Il ragazzo che ha confessato di aver ucciso Aldo Naro, avrebbe lavorato al Goa in una rete non ufficiale di buttafuori insieme ad altri ragazzi del quartiere, tra cui il figlio di un boss all'ergastolo. Intanto abitanti e volontari che operano allo Zen si difendono: «La città si sta scagliando contro un pezzo di se stessa per lavarsi la coscienza»
Caso Naro, minorenne faceva lavoro sporco a 40 euro «Inaudito dire che tutto lo Zen sia abitato da mostri»

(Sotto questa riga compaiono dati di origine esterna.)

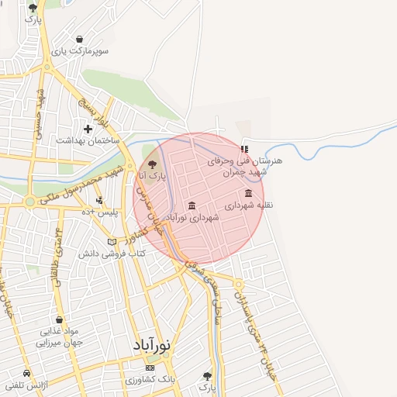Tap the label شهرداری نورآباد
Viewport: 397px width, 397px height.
192,219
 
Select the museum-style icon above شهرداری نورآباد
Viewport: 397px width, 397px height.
192,205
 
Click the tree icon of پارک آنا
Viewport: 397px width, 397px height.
152,164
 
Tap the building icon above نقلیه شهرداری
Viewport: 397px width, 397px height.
248,193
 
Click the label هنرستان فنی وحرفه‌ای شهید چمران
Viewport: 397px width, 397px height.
247,166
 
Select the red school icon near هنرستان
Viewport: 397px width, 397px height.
245,149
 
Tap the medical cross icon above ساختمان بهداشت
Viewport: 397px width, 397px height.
88,127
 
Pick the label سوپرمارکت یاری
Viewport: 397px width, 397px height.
81,51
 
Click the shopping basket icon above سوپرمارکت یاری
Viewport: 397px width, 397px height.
81,38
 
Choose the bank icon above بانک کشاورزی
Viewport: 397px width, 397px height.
150,368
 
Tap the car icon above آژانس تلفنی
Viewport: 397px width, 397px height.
27,372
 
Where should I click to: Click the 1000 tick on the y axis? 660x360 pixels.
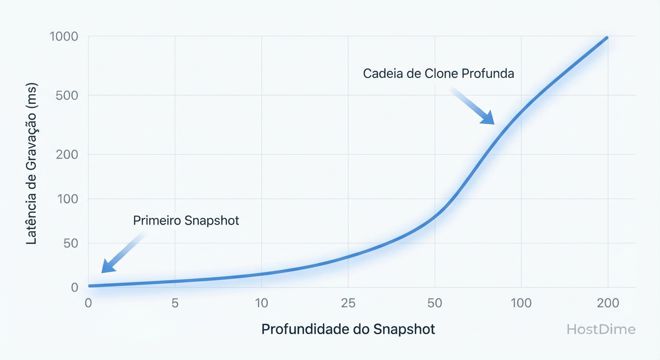coord(63,37)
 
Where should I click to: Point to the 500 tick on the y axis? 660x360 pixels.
coord(67,96)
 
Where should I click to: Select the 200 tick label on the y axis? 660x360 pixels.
coord(67,154)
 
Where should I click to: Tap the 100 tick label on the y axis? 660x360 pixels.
coord(67,199)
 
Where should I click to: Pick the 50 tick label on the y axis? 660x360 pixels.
coord(70,243)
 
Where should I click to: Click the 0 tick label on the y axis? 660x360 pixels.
coord(74,287)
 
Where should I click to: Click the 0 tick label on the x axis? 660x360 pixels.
coord(88,303)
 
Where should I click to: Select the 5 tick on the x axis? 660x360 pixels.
coord(175,303)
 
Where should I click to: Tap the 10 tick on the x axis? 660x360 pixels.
coord(262,303)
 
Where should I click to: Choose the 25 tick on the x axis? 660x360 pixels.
coord(348,303)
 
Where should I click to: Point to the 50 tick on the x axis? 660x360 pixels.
coord(435,303)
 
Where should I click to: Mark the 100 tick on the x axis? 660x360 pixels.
coord(521,303)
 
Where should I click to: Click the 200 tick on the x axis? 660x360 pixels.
coord(608,303)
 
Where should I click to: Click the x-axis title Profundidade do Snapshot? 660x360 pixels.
coord(348,329)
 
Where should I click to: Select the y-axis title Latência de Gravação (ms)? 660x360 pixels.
coord(32,163)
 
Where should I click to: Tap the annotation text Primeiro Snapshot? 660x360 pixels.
coord(186,220)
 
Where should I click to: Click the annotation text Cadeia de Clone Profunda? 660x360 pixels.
coord(438,74)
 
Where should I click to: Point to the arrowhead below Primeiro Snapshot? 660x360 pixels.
coord(107,267)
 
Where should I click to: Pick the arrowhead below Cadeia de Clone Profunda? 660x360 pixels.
coord(488,119)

Adesso si chiama quartiere San Filippo Neri, molti lo conoscono come Zen e Zen 2. I due quartieri popolari di Palermo in questi giorni sono sotto assedio dai carabinieri. Un minorenne proprio di quella zona avrebbe ucciso Aldo Naro all’interno del locale del Goa. Il presunto assassino giorni fa si è presentato alla Malaspina e confessato il reato. Lui era lì non per divertirsi ma per lavorare assieme a un suo amico, sempre dello Zen. Figlio di un boss mafioso da anni all’ergastolo. Stando alle dichiarazioni del minorenne, per 40 euro facevano il lavoro sporco nel locale. Evitavano di far scavalcare i ragazzi del quartiere all’interno del club. Sedavano risse. Ma quel giorno c’è scappato il morto. Un giovane di buona famiglia, laureato in Medicina. Dalla discoteca Goa non rilasciano dichiarazioni, «perché ci sono indagini in corso».
L’opinione pubblica in queste ore sta col dito puntato su tutto il quartiere. Lo Zen alla forca. Ma i residenti non ci stanno a questa denigrazione mediatica. In quel quartiere che da anni è una zona franca di Palermo, vittima della mala politica, domani, 20 febbraio, alle 21 ci sarà una fiaccolata – la seconda dopo quella di ieri in centro – che partirà dalla chiesa di San Filippo Neri e si concluderà proprio all’ingresso del Goa.
«L’assassino dovrà pagare le sue colpe. Ma è inaudito riuscire a pensare che un intero quartiere popolare è abitato da mostri – afferma Elena, abitante dello Zen – Posso garantire che il nostro quartiere con i mille problemi irrisolti ha cuore e dignità. Noi tutti siamo vicini alla famiglia di Aldo Naro. Sono convinta che chi ha ucciso il giovane medico non voleva farlo. Purtroppo – continua la residente – ho assistito ad un sacco di risse. Questa volta è finita in tragedia. Ma le liti notturne avvengono per complicità anche dei proprietari dei locali. Dell’eccessivo consumo di alcool. Di una sicurezza quasi inesistente. Tutto questo non esula che chi ha sbagliato, la legge dovrà punirlo. Ma allo Zen non esistono dei mostri. Esiste magari ignoranza. Ragazzi problematici. Ma non dei mostri».
Della stessa lunghezza d’onda è la presidentessa di Laboratorio Zen Insieme, la più antica associazione di volontariato del quartiere Zen 2, Mariangela Di Gangi. «Quella a cui stiamo assistendo in questi giorni è una colpevole generalizzazione, che non serve ad altro che a rafforzare un pregiudizio già esistente, nel migliore dei casi. Ciò che troviamo assurdo è come si sia voluto spostare il dibattito su una questione che, invece, non appare direttamente connessa all’accaduto, volendo focalizzare l’attenzione non soltanto sui soggetti coinvolti, ma su un intero quartiere».
Con le conseguenze che questo comporta. «Non ci si può non rendere conto – continua Di Gangi – di come questa ulteriore ghettizzazione mediatica abbia dei risvolti concreti sulle vite delle persone che in un quartiere complicato come lo Zen ci vivono e che provano ad emanciparsi quotidianamente da una condizione di marginalità, cui sono costretti e che non hanno scelto. Lo Zen è Palermo e di Palermo si deve parlare. Mentre quello che traspare dal dibattito di questi giorni è una sorta di esorcizzazione da parte del resto della città, che con una dura invettiva, a tratti anche violenta, contro un pezzo della propria città, prova solo a lavarsi la coscienza e a ribadire distanze che non dovrebbero esistere».